*** Records shown Section Begins ***

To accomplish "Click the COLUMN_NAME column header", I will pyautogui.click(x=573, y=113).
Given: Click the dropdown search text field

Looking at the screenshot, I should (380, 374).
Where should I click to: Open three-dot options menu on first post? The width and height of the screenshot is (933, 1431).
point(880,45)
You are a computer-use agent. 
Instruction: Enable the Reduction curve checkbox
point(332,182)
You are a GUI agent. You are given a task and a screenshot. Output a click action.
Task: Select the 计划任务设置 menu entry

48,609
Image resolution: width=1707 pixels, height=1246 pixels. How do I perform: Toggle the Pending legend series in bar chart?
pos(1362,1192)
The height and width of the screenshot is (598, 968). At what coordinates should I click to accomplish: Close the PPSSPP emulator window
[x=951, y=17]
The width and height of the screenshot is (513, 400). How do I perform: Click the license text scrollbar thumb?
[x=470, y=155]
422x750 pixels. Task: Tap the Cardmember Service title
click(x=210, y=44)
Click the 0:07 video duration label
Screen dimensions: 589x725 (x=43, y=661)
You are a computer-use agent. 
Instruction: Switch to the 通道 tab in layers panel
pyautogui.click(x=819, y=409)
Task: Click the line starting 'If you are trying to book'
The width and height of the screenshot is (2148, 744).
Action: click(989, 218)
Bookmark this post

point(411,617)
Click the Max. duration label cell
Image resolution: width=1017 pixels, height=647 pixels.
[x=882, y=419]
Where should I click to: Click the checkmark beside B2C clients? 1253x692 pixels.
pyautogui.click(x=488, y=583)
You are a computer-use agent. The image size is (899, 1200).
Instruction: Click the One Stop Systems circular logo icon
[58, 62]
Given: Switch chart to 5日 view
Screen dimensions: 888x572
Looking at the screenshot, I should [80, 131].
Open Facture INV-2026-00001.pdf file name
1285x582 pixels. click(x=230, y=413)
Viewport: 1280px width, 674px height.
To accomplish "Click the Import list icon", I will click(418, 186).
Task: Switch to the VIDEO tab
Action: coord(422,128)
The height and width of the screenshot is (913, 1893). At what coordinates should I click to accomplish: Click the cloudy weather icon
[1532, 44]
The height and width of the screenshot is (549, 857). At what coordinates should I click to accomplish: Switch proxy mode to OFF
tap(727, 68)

*** Records shown Section Ends ***

• _Problem to work on_
Count every line that holds the word "agent" in the entries, and state the result alone.

• _Answer to this exercise_
4